La visione biblica e cristiana del tempo e della storia, aggiunge
il Papa, non è ciclica, ma lineare: è un cammino che va verso un compimento.
"Un
anno che è passato, quindi, non ci porta ad una realtà che finisce ma ad una realtà
che si compie, è un ulteriore passo verso la meta che sta davanti a noi: una meta
di speranza, una meta di felicità, perché incontreremo Dio, ragione della nostra speranza
e fonte della nostra letizia".
E mentre giunge al termine il 2013, Papa
Francesco invita i fedeli a raccogliere, come in una cesta, i giorni, le settimane,
i mesi che abbiamo vissuto, per offrire tutto al Signore. Domandiamoci, dice, come
abbiamo vissuto il tempo che Lui ci ha donato?
"Lo abbiamo usato soprattutto
per noi stessi, per i nostri interessi, o abbiamo saputo spenderlo anche per gli altri?
Quanto tempo abbiamo riservato per 'stare con Dio', nella preghiera, nel silenzio,
nell'adorazione?..."
Si concentra sulla città di Roma, poi, Papa Francesco,
domandandosi, cosa è successo quest’anno, che cosa sta succedendo, e che cosa succederà.
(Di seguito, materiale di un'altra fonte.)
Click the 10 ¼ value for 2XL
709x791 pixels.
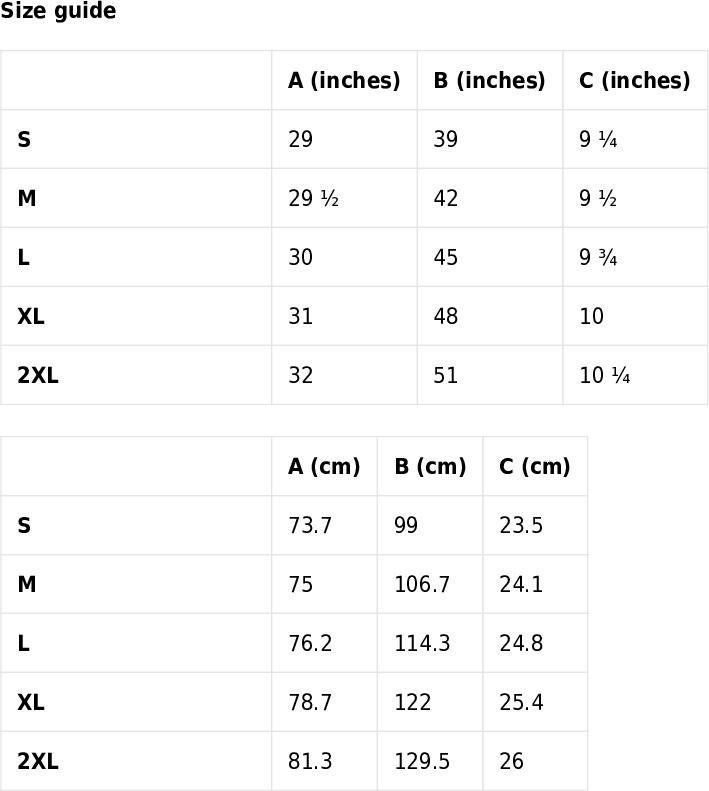(x=605, y=375)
La qualità della vita – dice - dipende da tutti noi, ed ognuno di noi contribuisce
a renderla vivibile, ordinata, accogliente. Il volto di una città, aggiunge il Pontefice,
è come un mosaico le cui tessere sono tutti coloro che vi abitano. Certo, chi è investito
di autorità ha maggiore responsabilità, ma ciascuno è corresponsabile, nel bene e
nel male.
"Roma è una città di una bellezza unica. Il suo patrimonio spirituale
e culturale è straordinario. Eppure, anche a Roma ci sono tante persone segnate
da miserie materiali e morali, persone povere, infelici, sofferenti, che interpellano
la coscienza di ogni cittadino. A Roma forse sentiamo più forte questo contrasto tra
l’ambiente maestoso e carico di bellezza artistica, e il disagio sociale di chi fa
più fatica".
Roma, una città di contrasti, insomma, piena di turisti, ma
anche piena di rifugiati; piena di gente che lavora, ma anche di persone che non trovano
lavoro o svolgono lavori sottopagati e a volte indegni.
"Tutti, però, hanno
il diritto ad essere trattati con lo stesso atteggiamento di accoglienza e di equità,
perché ognuno è portatore di dignità umana".
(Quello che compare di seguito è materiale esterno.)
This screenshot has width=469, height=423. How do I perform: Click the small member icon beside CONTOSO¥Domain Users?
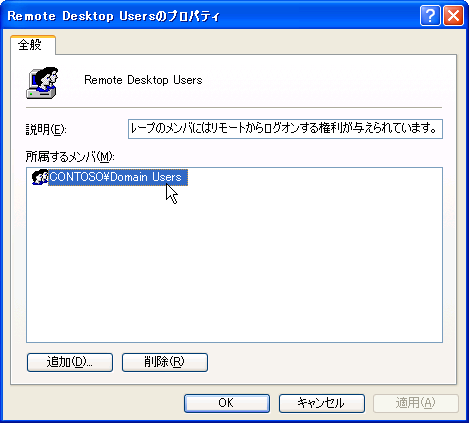coord(40,177)
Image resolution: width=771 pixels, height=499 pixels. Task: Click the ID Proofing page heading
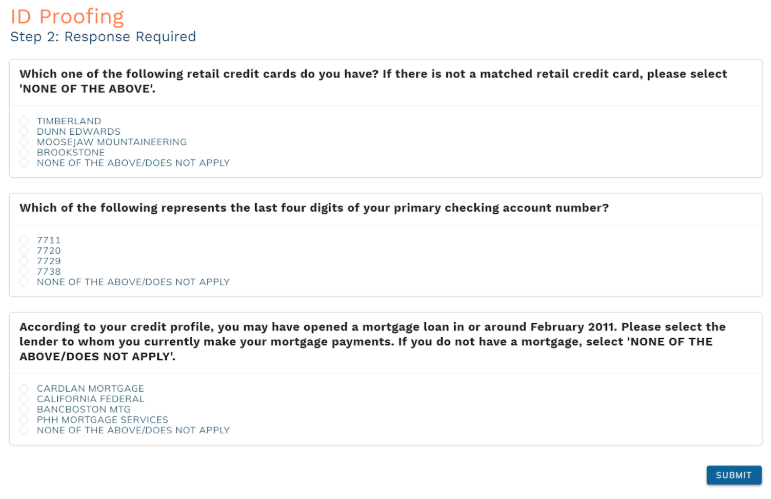67,17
Roma, dice Papa Francesco,
avrà un volto ancora più bello se sarà ancora più ricca di umanità, ospitale, accogliente;
se tutti noi saremo attenti e generosi verso chi è in difficoltà; se sapremo collaborare
con spirito costruttivo e solidale, per il bene di tutti.
"La Roma dell’anno
nuovo sarà migliore se non ci saranno persone che la guardano 'da lontano', in cartolina,
che guardano la sua vita solo 'dal balcone', senza coinvolgersi in tanti problemi
umani, problemi di uomini e donne che, alla fine… e dal principio, lo vogliamo o no,
sono nostri fratelli".
In questa prospettiva – conclude il Papa - la Chiesa
di Roma si sente impegnata a dare il proprio contributo alla vita e al futuro della
Città: ad animarla con il lievito del Vangelo, ad essere segno e strumento della misericordia
di Dio.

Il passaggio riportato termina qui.